··· Data under study ···
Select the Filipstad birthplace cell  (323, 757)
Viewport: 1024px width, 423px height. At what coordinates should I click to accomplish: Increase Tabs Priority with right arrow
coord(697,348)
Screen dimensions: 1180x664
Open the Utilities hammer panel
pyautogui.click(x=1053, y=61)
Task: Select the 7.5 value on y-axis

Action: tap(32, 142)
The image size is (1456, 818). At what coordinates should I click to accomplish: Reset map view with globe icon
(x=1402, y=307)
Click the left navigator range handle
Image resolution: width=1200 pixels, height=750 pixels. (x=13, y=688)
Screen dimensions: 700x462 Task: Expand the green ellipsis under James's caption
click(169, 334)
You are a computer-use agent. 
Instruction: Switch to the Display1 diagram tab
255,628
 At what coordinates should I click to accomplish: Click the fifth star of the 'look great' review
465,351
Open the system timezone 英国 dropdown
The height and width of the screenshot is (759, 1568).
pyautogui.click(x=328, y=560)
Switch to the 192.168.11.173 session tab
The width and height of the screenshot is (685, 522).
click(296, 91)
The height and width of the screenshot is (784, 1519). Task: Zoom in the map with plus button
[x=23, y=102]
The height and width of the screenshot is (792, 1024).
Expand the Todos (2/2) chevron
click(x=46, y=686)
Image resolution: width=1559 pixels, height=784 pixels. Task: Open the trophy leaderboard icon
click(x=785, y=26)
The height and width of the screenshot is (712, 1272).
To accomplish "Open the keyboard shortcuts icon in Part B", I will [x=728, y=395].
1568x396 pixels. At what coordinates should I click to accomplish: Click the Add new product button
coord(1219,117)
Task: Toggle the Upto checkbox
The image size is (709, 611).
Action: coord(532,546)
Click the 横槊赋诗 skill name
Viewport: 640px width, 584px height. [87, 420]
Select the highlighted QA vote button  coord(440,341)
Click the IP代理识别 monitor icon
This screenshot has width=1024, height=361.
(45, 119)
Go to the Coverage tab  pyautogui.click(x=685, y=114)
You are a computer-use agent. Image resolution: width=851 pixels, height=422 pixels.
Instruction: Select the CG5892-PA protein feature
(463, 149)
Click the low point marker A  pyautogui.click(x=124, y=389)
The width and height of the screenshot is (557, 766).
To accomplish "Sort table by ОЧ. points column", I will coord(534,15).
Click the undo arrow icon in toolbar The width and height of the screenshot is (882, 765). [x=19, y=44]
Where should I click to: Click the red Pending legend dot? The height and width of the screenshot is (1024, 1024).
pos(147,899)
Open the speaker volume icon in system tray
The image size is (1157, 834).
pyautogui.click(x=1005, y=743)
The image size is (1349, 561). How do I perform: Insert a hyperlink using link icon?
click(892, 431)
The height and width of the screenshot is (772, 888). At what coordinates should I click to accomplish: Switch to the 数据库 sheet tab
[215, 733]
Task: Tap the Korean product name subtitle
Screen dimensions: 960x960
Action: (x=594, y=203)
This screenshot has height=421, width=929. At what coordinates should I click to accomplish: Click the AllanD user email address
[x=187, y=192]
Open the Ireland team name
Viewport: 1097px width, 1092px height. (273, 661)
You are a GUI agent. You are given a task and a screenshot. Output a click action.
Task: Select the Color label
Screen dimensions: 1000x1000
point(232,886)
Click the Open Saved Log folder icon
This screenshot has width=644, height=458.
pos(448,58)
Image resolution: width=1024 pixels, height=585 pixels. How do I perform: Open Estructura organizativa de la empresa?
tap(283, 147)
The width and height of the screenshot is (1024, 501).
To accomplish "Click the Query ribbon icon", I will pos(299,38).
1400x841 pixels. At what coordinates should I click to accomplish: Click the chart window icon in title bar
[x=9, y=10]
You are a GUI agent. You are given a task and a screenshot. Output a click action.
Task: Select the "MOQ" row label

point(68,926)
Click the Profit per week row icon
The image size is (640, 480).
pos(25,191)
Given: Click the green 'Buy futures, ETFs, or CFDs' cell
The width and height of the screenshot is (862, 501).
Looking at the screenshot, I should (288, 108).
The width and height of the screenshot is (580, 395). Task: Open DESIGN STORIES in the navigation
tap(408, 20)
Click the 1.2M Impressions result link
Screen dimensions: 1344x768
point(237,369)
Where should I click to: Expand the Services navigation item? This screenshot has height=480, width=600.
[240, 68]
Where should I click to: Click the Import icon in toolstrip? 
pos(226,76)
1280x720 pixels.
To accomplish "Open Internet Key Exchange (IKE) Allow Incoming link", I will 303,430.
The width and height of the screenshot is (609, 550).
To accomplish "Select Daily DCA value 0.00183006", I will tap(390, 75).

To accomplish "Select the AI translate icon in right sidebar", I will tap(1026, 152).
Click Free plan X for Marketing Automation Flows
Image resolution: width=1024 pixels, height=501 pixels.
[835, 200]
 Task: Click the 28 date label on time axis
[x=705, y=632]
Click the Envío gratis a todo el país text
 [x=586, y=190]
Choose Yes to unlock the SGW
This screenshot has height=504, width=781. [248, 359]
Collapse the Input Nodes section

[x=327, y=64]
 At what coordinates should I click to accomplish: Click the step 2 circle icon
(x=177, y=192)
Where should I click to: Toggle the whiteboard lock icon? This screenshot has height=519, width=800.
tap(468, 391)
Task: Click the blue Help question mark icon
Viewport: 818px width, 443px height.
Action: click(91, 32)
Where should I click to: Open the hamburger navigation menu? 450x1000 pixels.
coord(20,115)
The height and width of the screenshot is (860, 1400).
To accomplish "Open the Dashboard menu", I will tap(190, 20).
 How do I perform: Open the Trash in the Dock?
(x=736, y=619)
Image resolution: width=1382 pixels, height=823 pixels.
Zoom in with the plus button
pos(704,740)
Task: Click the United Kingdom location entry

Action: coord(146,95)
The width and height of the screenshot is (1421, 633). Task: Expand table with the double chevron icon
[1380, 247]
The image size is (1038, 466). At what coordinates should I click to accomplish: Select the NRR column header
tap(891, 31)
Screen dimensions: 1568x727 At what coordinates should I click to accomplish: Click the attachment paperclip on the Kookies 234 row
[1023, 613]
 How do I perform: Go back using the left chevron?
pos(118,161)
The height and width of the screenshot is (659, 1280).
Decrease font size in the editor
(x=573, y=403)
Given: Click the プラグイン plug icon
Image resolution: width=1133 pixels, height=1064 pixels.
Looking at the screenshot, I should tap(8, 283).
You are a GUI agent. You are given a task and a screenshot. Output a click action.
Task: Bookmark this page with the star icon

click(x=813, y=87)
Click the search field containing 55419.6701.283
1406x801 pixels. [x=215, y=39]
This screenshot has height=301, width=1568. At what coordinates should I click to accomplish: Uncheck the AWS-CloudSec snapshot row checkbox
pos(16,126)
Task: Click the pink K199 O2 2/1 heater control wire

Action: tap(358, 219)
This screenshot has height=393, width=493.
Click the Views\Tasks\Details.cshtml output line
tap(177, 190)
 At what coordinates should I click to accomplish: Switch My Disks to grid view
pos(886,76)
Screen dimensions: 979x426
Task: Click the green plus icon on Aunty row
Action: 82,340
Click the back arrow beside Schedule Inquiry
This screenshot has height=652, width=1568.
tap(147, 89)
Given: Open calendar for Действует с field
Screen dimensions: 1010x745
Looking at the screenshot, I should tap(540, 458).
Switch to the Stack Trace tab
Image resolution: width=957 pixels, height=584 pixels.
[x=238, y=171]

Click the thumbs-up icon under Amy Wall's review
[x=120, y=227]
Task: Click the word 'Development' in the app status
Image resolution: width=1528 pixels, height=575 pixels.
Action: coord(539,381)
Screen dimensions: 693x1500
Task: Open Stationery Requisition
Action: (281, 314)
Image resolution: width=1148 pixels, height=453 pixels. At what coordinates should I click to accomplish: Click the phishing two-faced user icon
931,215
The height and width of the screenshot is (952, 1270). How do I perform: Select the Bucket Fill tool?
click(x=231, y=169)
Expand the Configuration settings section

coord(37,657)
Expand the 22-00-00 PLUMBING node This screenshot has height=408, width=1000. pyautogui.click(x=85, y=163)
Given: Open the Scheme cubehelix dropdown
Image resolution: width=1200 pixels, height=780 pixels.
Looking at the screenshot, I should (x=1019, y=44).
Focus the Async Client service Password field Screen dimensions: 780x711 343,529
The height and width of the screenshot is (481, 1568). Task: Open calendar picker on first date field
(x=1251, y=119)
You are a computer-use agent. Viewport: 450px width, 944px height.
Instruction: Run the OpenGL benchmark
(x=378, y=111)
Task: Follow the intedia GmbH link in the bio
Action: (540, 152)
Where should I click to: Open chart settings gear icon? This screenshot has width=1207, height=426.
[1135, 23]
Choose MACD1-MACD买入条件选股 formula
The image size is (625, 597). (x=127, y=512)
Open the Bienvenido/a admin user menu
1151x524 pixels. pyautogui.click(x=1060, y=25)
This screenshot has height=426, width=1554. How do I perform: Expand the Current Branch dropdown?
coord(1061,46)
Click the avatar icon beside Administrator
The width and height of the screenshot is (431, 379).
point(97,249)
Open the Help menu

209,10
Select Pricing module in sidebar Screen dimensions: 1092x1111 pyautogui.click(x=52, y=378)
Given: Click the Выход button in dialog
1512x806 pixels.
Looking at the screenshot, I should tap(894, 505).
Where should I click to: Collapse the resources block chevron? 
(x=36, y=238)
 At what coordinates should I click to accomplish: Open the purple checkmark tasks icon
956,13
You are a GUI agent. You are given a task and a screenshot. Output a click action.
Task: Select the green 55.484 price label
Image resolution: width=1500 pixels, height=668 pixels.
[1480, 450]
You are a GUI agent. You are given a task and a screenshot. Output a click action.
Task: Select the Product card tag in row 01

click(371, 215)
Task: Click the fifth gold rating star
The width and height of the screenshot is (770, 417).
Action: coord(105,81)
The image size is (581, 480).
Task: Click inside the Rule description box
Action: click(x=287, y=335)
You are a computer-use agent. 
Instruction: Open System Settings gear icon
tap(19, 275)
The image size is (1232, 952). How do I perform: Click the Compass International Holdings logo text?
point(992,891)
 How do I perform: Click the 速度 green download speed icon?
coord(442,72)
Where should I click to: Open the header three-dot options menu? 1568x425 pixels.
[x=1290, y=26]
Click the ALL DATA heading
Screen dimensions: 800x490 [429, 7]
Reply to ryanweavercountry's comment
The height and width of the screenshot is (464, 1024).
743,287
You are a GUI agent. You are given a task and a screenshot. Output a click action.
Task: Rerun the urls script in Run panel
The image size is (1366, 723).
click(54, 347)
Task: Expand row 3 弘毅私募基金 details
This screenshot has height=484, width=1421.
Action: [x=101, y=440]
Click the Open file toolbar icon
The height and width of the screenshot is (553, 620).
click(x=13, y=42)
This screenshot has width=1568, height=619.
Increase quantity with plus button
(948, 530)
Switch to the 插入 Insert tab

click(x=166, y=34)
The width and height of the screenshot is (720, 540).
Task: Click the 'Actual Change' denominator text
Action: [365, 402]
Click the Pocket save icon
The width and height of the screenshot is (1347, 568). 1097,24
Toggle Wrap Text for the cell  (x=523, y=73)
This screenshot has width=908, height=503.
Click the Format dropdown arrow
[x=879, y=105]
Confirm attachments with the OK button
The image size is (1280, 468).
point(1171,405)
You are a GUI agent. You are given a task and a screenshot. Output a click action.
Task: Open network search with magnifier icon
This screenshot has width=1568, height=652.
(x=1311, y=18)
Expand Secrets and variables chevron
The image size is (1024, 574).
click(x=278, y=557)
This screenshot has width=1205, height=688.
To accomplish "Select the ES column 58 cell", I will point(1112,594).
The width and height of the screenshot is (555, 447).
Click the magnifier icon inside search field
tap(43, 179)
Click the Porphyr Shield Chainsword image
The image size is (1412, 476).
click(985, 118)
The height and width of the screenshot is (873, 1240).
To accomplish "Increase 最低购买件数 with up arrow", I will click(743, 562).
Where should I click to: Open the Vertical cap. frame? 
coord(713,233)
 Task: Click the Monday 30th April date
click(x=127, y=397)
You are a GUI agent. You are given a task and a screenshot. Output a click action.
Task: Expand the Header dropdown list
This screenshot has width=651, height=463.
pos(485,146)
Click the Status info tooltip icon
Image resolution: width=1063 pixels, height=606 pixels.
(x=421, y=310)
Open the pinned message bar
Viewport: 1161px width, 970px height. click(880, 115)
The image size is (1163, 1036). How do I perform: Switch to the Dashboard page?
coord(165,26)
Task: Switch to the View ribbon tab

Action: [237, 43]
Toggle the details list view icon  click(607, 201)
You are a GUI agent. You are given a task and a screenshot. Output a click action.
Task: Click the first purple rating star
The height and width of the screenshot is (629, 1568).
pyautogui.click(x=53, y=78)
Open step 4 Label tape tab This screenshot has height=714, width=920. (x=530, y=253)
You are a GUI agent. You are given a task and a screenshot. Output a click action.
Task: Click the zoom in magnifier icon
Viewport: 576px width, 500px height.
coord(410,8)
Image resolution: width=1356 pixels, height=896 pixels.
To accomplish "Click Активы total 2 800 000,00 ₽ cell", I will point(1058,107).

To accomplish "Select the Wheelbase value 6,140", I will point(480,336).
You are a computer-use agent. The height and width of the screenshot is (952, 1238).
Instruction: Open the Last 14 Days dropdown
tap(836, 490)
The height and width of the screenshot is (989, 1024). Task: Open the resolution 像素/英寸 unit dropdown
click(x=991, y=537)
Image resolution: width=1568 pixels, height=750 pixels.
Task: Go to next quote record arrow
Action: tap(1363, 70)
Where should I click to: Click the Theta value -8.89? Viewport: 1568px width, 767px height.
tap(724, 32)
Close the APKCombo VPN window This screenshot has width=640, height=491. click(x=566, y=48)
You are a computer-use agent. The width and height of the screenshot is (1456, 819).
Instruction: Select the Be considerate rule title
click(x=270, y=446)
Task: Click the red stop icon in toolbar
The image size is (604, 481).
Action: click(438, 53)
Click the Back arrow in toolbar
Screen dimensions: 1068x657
···
### What to do
The span to give again runs from the line with "Task: Expand the Header dropdown list" through the last line of the records above; reproduce it exactly and nothing more.

### Task answer
Task: Expand the Header dropdown list
This screenshot has width=651, height=463.
pos(485,146)
Click the Status info tooltip icon
Image resolution: width=1063 pixels, height=606 pixels.
(x=421, y=310)
Open the pinned message bar
Viewport: 1161px width, 970px height. click(880, 115)
The image size is (1163, 1036). How do I perform: Switch to the Dashboard page?
coord(165,26)
Task: Switch to the View ribbon tab

Action: [237, 43]
Toggle the details list view icon  click(607, 201)
You are a GUI agent. You are given a task and a screenshot. Output a click action.
Task: Click the first purple rating star
The height and width of the screenshot is (629, 1568).
pyautogui.click(x=53, y=78)
Open step 4 Label tape tab This screenshot has height=714, width=920. (x=530, y=253)
You are a GUI agent. You are given a task and a screenshot. Output a click action.
Task: Click the zoom in magnifier icon
Viewport: 576px width, 500px height.
coord(410,8)
Image resolution: width=1356 pixels, height=896 pixels.
To accomplish "Click Активы total 2 800 000,00 ₽ cell", I will point(1058,107).

To accomplish "Select the Wheelbase value 6,140", I will point(480,336).
You are a computer-use agent. The height and width of the screenshot is (952, 1238).
Instruction: Open the Last 14 Days dropdown
tap(836, 490)
The height and width of the screenshot is (989, 1024). Task: Open the resolution 像素/英寸 unit dropdown
click(x=991, y=537)
Image resolution: width=1568 pixels, height=750 pixels.
Task: Go to next quote record arrow
Action: tap(1363, 70)
Where should I click to: Click the Theta value -8.89? Viewport: 1568px width, 767px height.
tap(724, 32)
Close the APKCombo VPN window This screenshot has width=640, height=491. click(x=566, y=48)
You are a computer-use agent. The width and height of the screenshot is (1456, 819).
Instruction: Select the Be considerate rule title
click(x=270, y=446)
Task: Click the red stop icon in toolbar
The image size is (604, 481).
Action: click(438, 53)
Click the Back arrow in toolbar
Screen dimensions: 1068x657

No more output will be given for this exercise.